Author(s):
Santos, Luís Paulo
; Coelho, Vítor
; Bernardes, P.
; Proença, Alberto José
Date: 2005
Persistent ID: http://hdl.handle.net/1822/3513
Origin: RepositóriUM - Universidade do Minho
Subject(s): Distributed network graphics; Ray tracing; Archaeology
Description
Comunicação apresentada no 6th International Symposium on Virtual Reality, Archaeology and Cultural Heritage (VAST 2005), Pisa, Italy, 8-11 Novembro 2005. Fast and affordable computing systems currently support walkthroughs into virtual reconstructed sites, with fast frame
rate generation of synthetic images. However, archaeologists still complain about the lack of realism in these interactive tours,
mainly due to the false ambient illumination.
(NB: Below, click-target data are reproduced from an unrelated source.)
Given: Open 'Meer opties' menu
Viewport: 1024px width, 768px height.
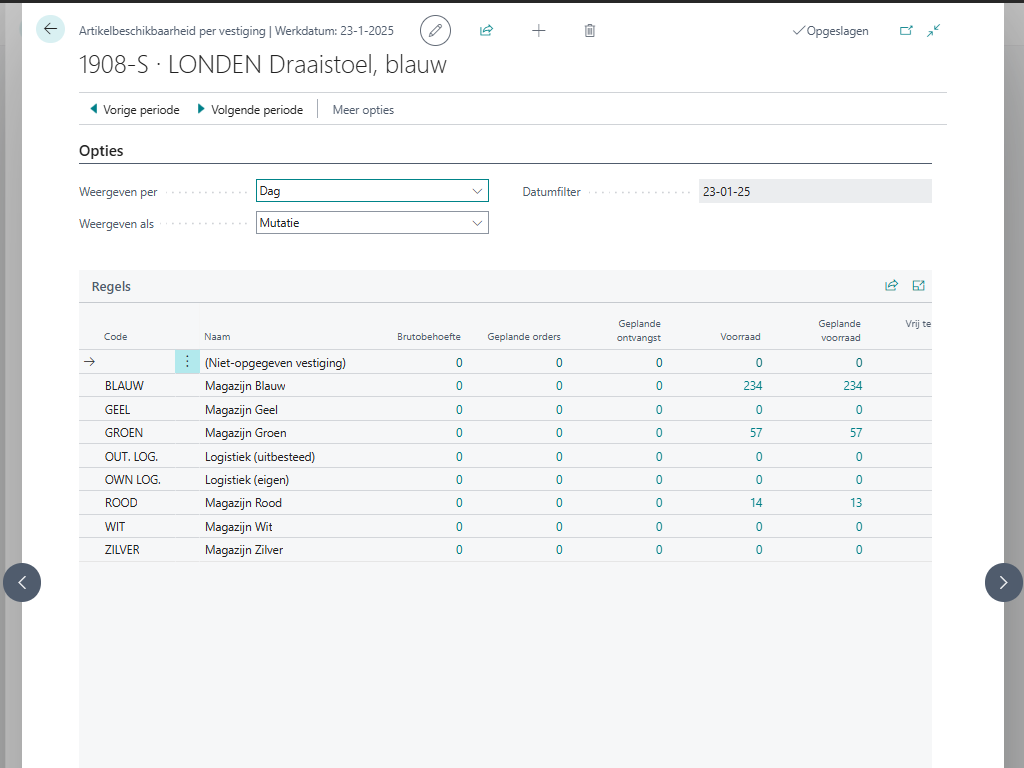Looking at the screenshot, I should (363, 110).
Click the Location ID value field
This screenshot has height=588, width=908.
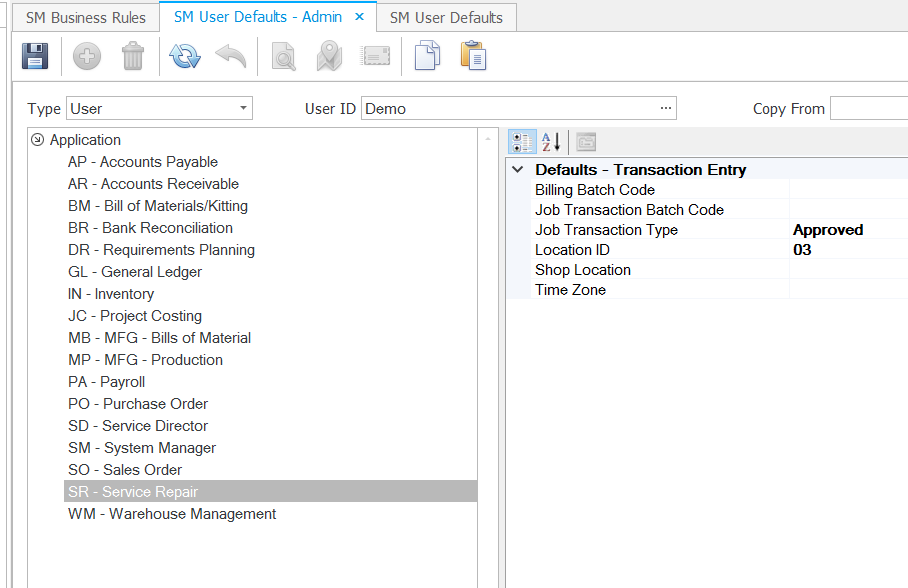848,250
Accurate visualizations require physically based global illumination models
to render the scenes, which are computationally too demanding.
Faster systems and novel rendering techniques are required: current clusters provide a feasible and
affordable path towards these goals, and we developed a framework to support smooth virtual walkthroughs,
using progressive rendering to converge to high fidelity images whenever computing power surplus is available.
This framework exploits spatial and temporal coherence among
successive frames, serving multiple clients that share and
interact with the same virtual model, while maintaining each its
own view of the model. It is based on a three-tier architecture:
the outer layer embodies light-weight visualization clients, which
perform all the user interactions and display the final images
using the available graphics hardware; the inner layer is a
parallel version of a physically based ray tracer running on a
cluster of off-the-shelf PCs; in the middle layer lies the shading
management agent (SMA), which monitors the clients' states,
supplies each with properly shaded 3D points, maintains a cache of
previously rendered geometry and requests relevant shading samples
to the parallel renderer, whenever required.
A prototype of a high fidelity walkthrough in the archaeologic
virtual model of the roman town of Bracara Augusta was developed,
and the current evaluation tests aimed to measure the performance
improvements due to the use of SMA caches and associated parallel
rendering capabilities. Preliminary results show that interactive
frame rates are sustainable and the system is highly responsive.